+++ VORLIEGENDER TEXT

Doch neben dem wissenschaftlichen Sven Pritzkoleit gab es auch den, der sich für Kunst, Literatur und eben Düfte interessiert. Den wirklichen Impuls, tiefer in die Welt der Düfte einzutauchen, gab ihm eine schicksalhafte Begegnung – nicht mit einem Menschen, sondern mit dem düster-grotesken Roman „Das Parfüm“ von Patrick Süskind. Pritzkoleit: „Ich habe den Roman völlig berauscht in einem Zug durchgelesen und dann immer wieder von vorne begonnen, er hat mich gefesselt.“ Heute kann er diese Faszination in Worte fassen: „Der Roman ist so geschickt komponiert wie ein gutes Parfüm.“

Während des Gesprächs sprüht er immer wieder seine eigenen Duftkreationen auf Teststreifen, es riecht nach Veilchen und Waldmoos und – das erkennt nur Sven Pritzkoleits erfahrene Nase – einem Hauch von frischem Leder. Der Parfümeur fragt den Riechenden dann gerne, woran die Gerüche ihn erinnern, welche Assoziationen sie in ihm hervorrufen.

In seinem Labor stehen zahlreiche Fläschchen, in denen die Duftstoffe von Beeren, Blüten und dem rosafarbenen Pfefferkorn festgehalten sind und aus denen Sven Pritzkoleit gepaart mit Molekülen wie Excitel (Moschus), Hedione (Jasmin) und Javanol (Sandelholz) Düfte zaubert.

Die Inspirationen dafür sind vielfältig: ein Gefühl, eine Erinnerung oder auch ein Foto oder Kunstwerk. Sven Pritzkoleit zeigt einen Brief vom Juni 2007. Unterschrieben wurde er von Philip Kraft, der Duftmoleküle für einen großen Schweizer Betrieb herstellt.

++++++

* AUFGABEN *
(A) Welcher Roman gab dem Parfümeur Sven Pritzkoleit laut dem Text den Anstoß, tiefer in die Welt der Düfte einzutauchen?
(B) Entnimm dem Text über Sven Pritzkoleit wortgetreu den Abschnitt von „Während des Gesprächs“ bis „Schweizer Betrieb herstellt.“.
Die anschließende Liste ist eigenständiges Material und gehört nicht zum Text.

+++ GESAMMELTE DATEN

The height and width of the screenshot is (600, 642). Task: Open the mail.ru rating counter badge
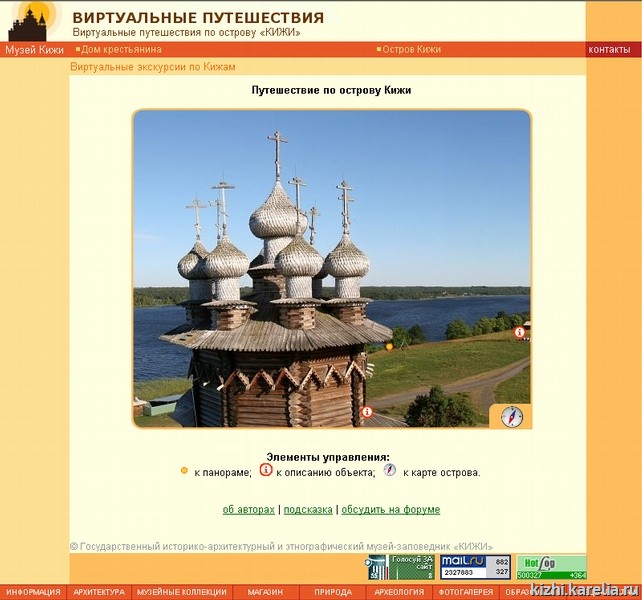point(475,567)
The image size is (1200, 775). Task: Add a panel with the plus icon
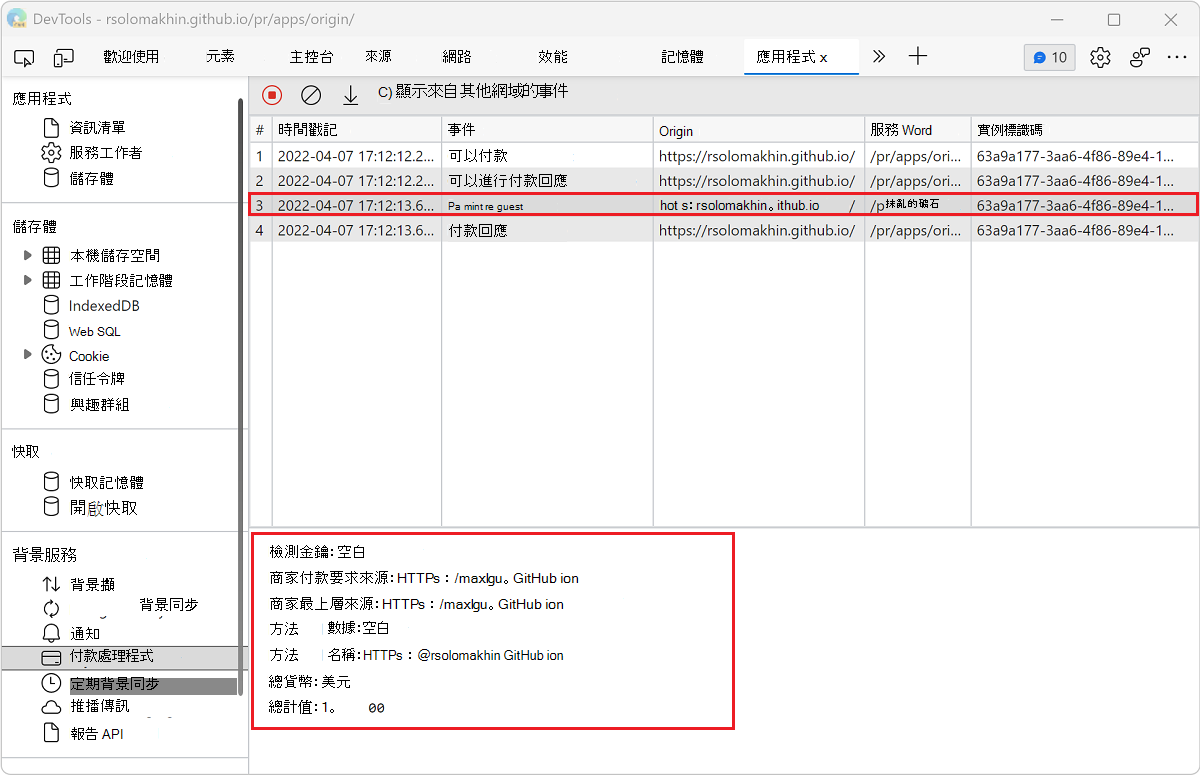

++++++

* ERGEBNISSE JE AUFGABE *
(A) „Das Parfüm“ von Patrick Süskind.

(B)
Während des Gesprächs sprüht er immer wieder seine eigenen Duftkreationen auf Teststreifen, es riecht nach Veilchen und Waldmoos und – das erkennt nur Sven Pritzkoleits erfahrene Nase – einem Hauch von frischem Leder. Der Parfümeur fragt den Riechenden dann gerne, woran die Gerüche ihn erinnern, welche Assoziationen sie in ihm hervorrufen.

In seinem Labor stehen zahlreiche Fläschchen, in denen die Duftstoffe von Beeren, Blüten und dem rosafarbenen Pfefferkorn festgehalten sind und aus denen Sven Pritzkoleit gepaart mit Molekülen wie Excitel (Moschus), Hedione (Jasmin) und Javanol (Sandelholz) Düfte zaubert.

Die Inspirationen dafür sind vielfältig: ein Gefühl, eine Erinnerung oder auch ein Foto oder Kunstwerk. Sven Pritzkoleit zeigt einen Brief vom Juni 2007. Unterschrieben wurde er von Philip Kraft, der Duftmoleküle für einen großen Schweizer Betrieb herstellt.